Улыбаясь, дала я свое заявление надзирателю. В тот же день меня вызвали к следователю.
— Что у вас там опять происходит? — спросил он меня.
— Ничего, кроме того, о чем я вам написала. Следователь просил меня рассказать ему все подробно. Я предложила ему обратиться к начальнику тюрьмы.
— Но я не могу понять, чего вы требуете?
— Я ничего не требую. Не могу же я требовать права выливать парашу хотя бы раз в сутки.
— Можете идти, — сказал следователь. — Завтра или послезавтра я вызову вас на допрос. Через полчаса или через час после моего возвращения в камеру меня выпустили с парашей в уборную. Через неделю, в очередной обход начальника, ни он ни я не упомянули о происшедшем. Только через три недели меня вызвали на допрос. К удивлению, я увидела за столом не моего следователя, а какого-то совсем молодого человека. Допрос он вел грубо, какими-то окриками.
— Кто кроме вас и Федодеева входил в группу? Кто вам оказывал содействие при побеге?
Довольно спокойно я ответила, что у моего следователя запротоколирован мой отказ отвечать на подобные вопросы.
— Я заставлю вас ответить! — крикнул он, стукнув кулаком по столу.
————————
▶ [ЗАДАНИЯ]:
• A. Переведите на английский язык предложение из отрывка: «Через неделю, в очередной обход начальника, ни он ни я не упомянули о происшедшем».
• B. Почему, судя по отрывку, рассказчица не стала отвечать молодому человеку на вопросы о группе и побеге?
Дальше идут данные, это самостоятельный материал.

▶ [СОБРАННЫЕ ДАННЫЕ]:
————————
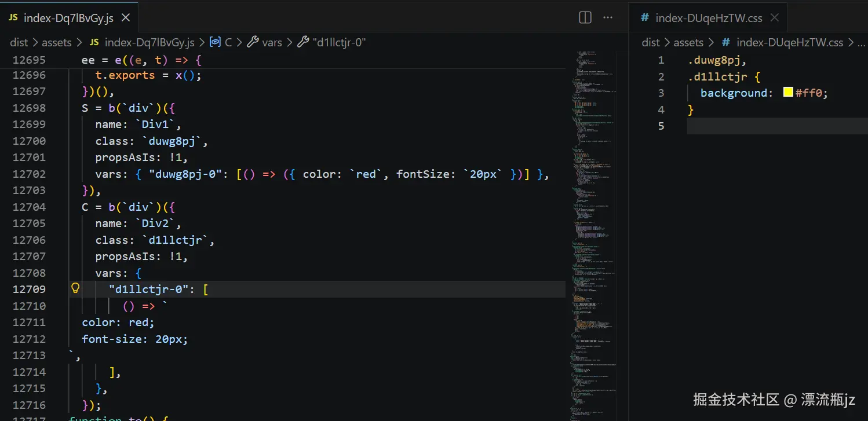Open the vars breadcrumb picker
Image resolution: width=868 pixels, height=421 pixels.
click(272, 42)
————————
▶ [ОТВЕТЫ ПО ЗАДАНИЯМ]:
• A. A week later, during the warden's regular round, neither he nor I mentioned what had happened.

• B. У её следователя уже был запротоколирован её отказ отвечать на подобные вопросы, и она спокойно сослалась на это.